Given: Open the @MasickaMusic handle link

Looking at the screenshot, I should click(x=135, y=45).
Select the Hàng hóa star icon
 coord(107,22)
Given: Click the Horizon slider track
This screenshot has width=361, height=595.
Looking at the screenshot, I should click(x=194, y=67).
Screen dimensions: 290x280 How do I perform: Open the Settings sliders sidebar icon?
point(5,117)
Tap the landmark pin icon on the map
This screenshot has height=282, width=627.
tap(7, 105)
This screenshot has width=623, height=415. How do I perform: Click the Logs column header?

* * *

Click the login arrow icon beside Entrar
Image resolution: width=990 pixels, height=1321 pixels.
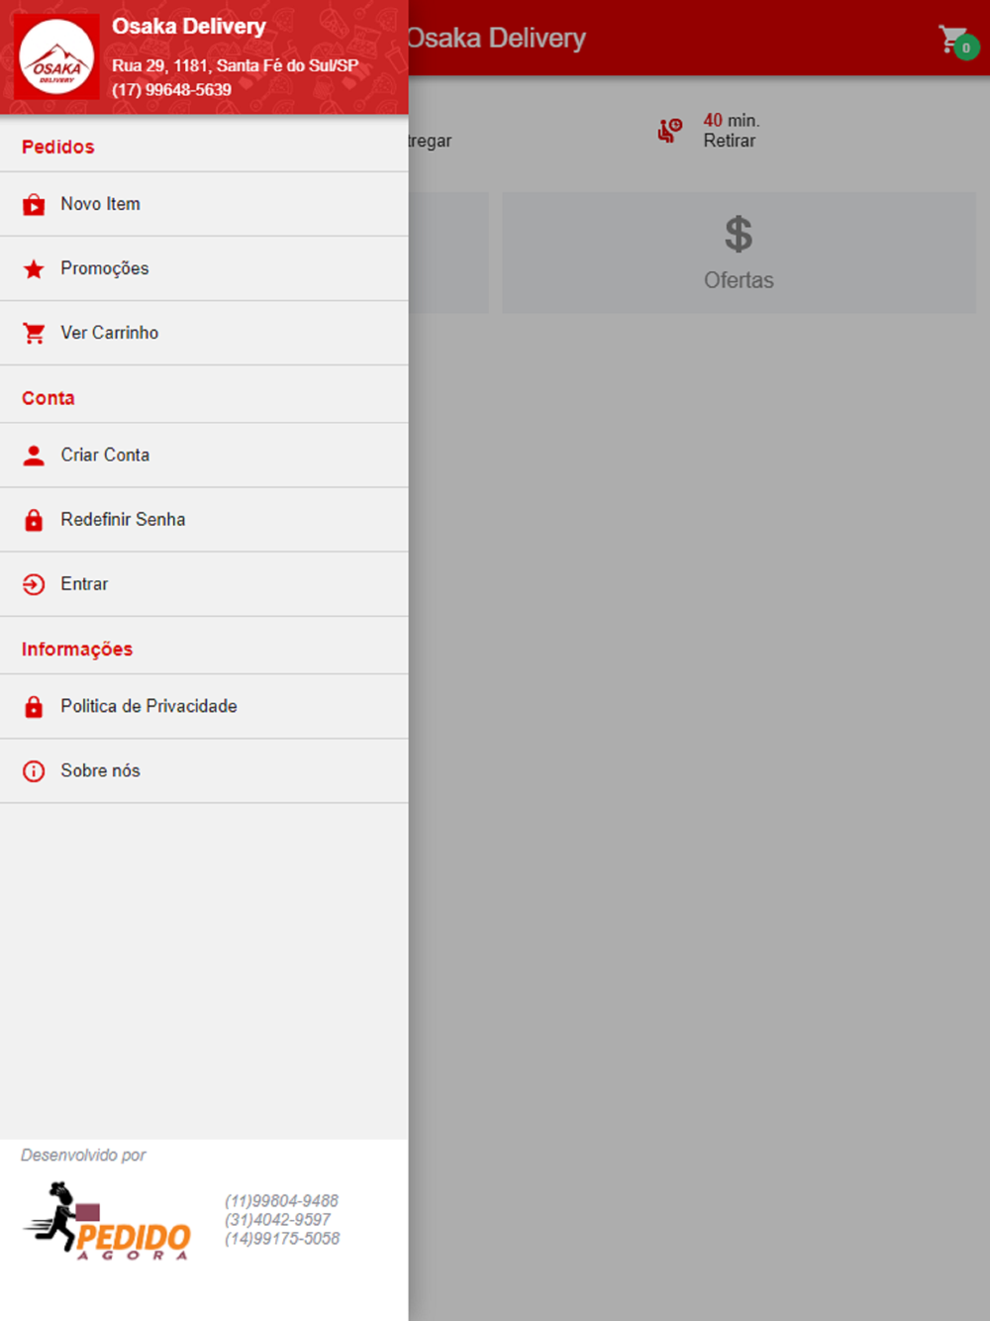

**Aim of the task:** Transcribe the lines above between the line holding "Given: Open the @MasickaMusic handle link" and the line holding "This screenshot has width=623, height=415.", inclusive, exactly as they stand and with nothing added.

**Completed task:**
Given: Open the @MasickaMusic handle link

Looking at the screenshot, I should click(x=135, y=45).
Select the Hàng hóa star icon
 coord(107,22)
Given: Click the Horizon slider track
This screenshot has width=361, height=595.
Looking at the screenshot, I should click(x=194, y=67).
Screen dimensions: 290x280 How do I perform: Open the Settings sliders sidebar icon?
point(5,117)
Tap the landmark pin icon on the map
This screenshot has height=282, width=627.
tap(7, 105)
This screenshot has width=623, height=415. How do I perform: Click the Logs column header?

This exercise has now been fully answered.